Calling the communist country’s actions "rude," "provocative" and "a direct threat," Foreign Minister Hirofumi Nakasone repeated worldwide criticisms that North Korea’s launch Sunday violated a United Nations resolution banning it from firing ballistic missiles.

"To be very, very blunt about it, this is something we just can’t stand, can’t bear," Nakasone said during a 40-minute news briefing at the Foreign Correspondents Club of Japan. "This is not a situation that can be tolerated."

At about 11:30 a.m. Sunday, North Korea fired a long-range Taepodong-2 missile toward Japan and Hawaii. U.S. officials have called the launch a failure, and said the first stage of the rocket fell into the Sea of Japan and the remaining part fell into the Pacific Ocean.

North Korea claims it sent a satellite into space, where it is orbiting and broadcasting patriotic songs. U.S. and Japanese officials have said they have tracked no such object.

Japanese officials have declined to say whether they viewed the event as a missile or a satellite launch.
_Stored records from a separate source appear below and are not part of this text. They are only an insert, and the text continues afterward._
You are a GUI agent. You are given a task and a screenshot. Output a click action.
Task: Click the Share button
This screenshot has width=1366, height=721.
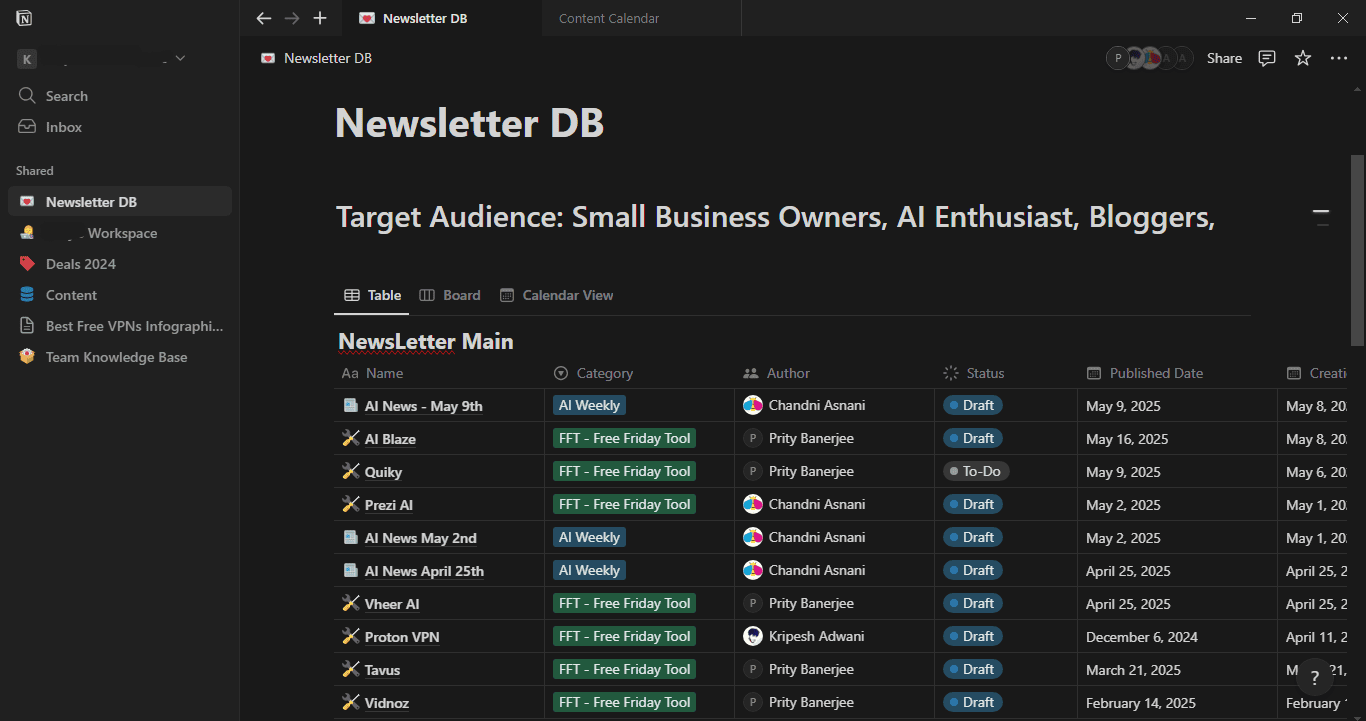point(1224,58)
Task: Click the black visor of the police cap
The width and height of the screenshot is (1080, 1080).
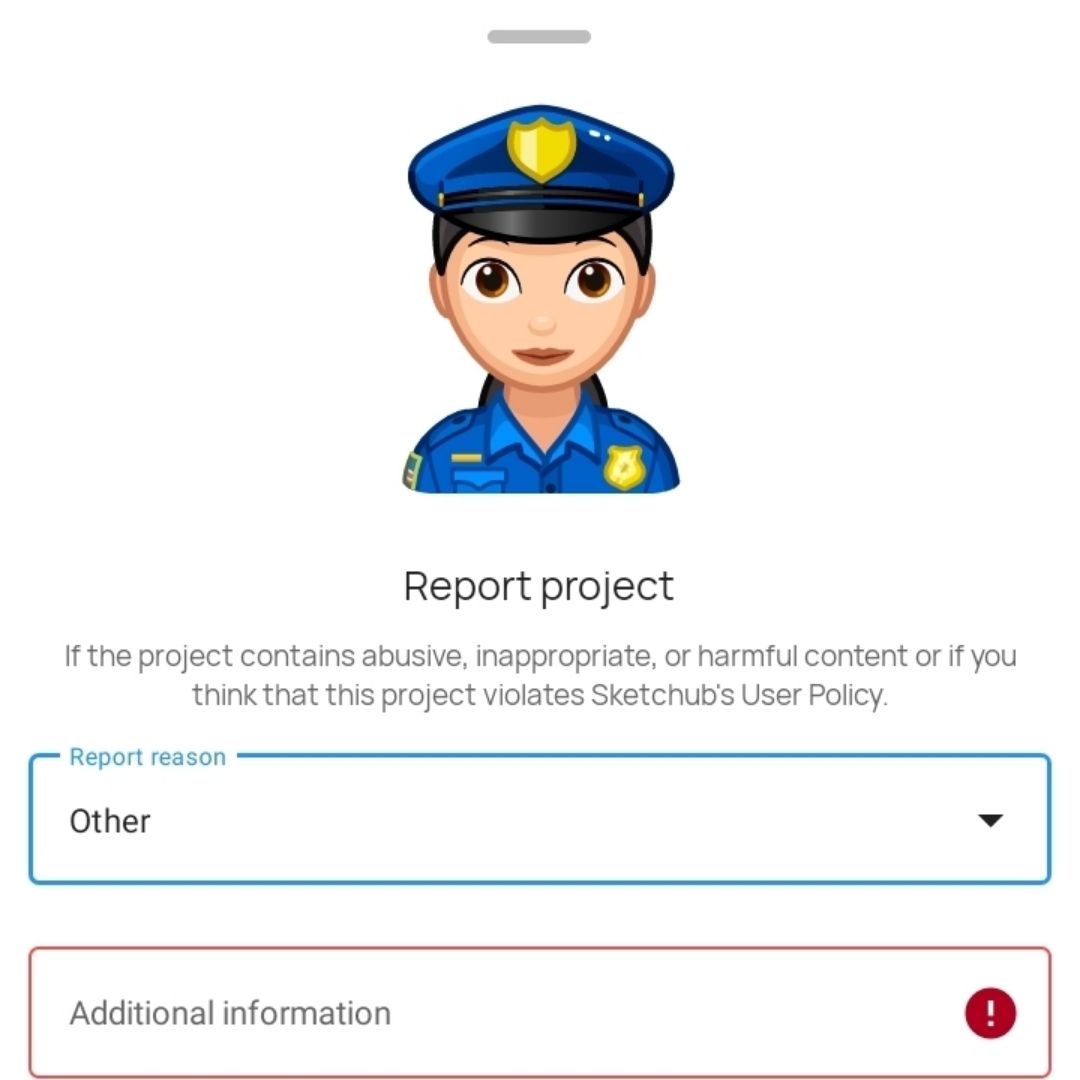Action: 541,213
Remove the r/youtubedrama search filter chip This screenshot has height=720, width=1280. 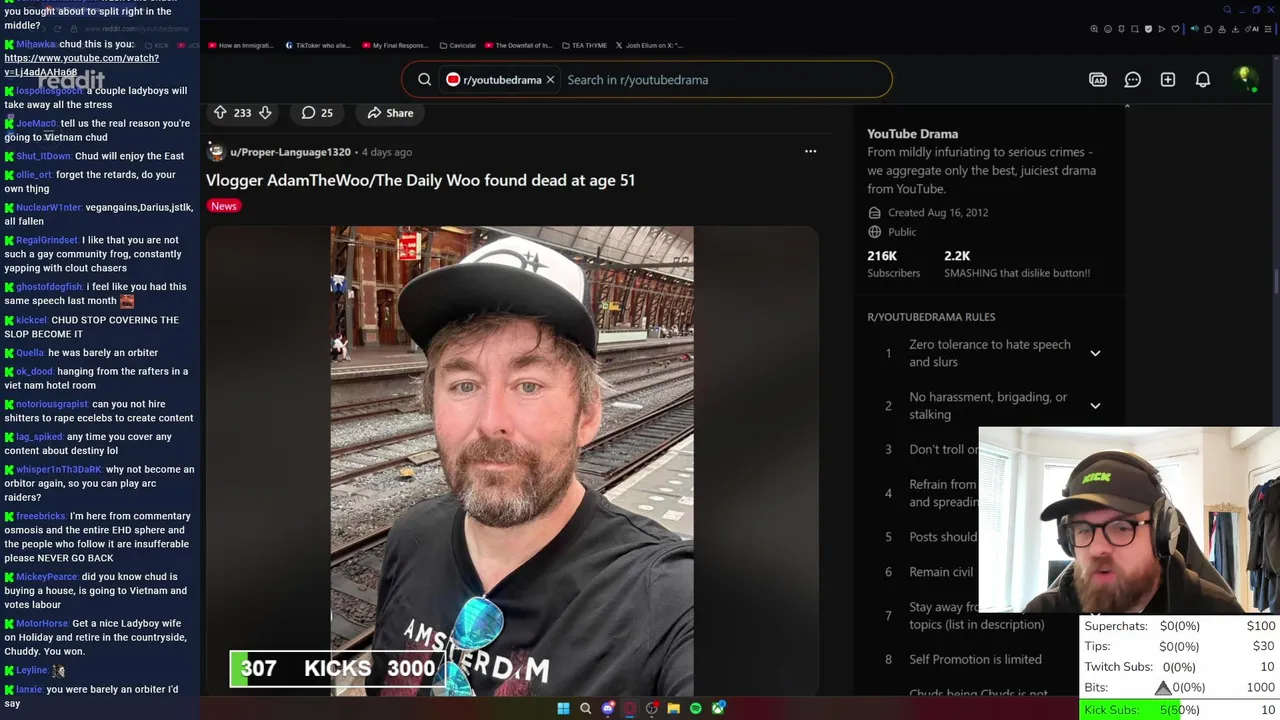point(550,80)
Nakasone did not hesitate to call the action a threat to peace and stability.

"I feel very strongly that this launch represents a very serious provocative action that endangers Japanese security," Nakasone said.

It was the second time North Korea launched a missile that passed over Japan; the first was in 1998.

Nakasone called on China to resume six-party talks with North Korea, South Korea, Japan, Russia and the United States. He also asked North Korea to make good on its promise to investigate past allegations that Japanese citizens were kidnapped and taken to the reclusive country.

He said that before Sunday, he and his counterparts from South Korea and the United States discussed responding to the launch with a united front. President Barack Obama immediately called for an international consensus condemning the launch.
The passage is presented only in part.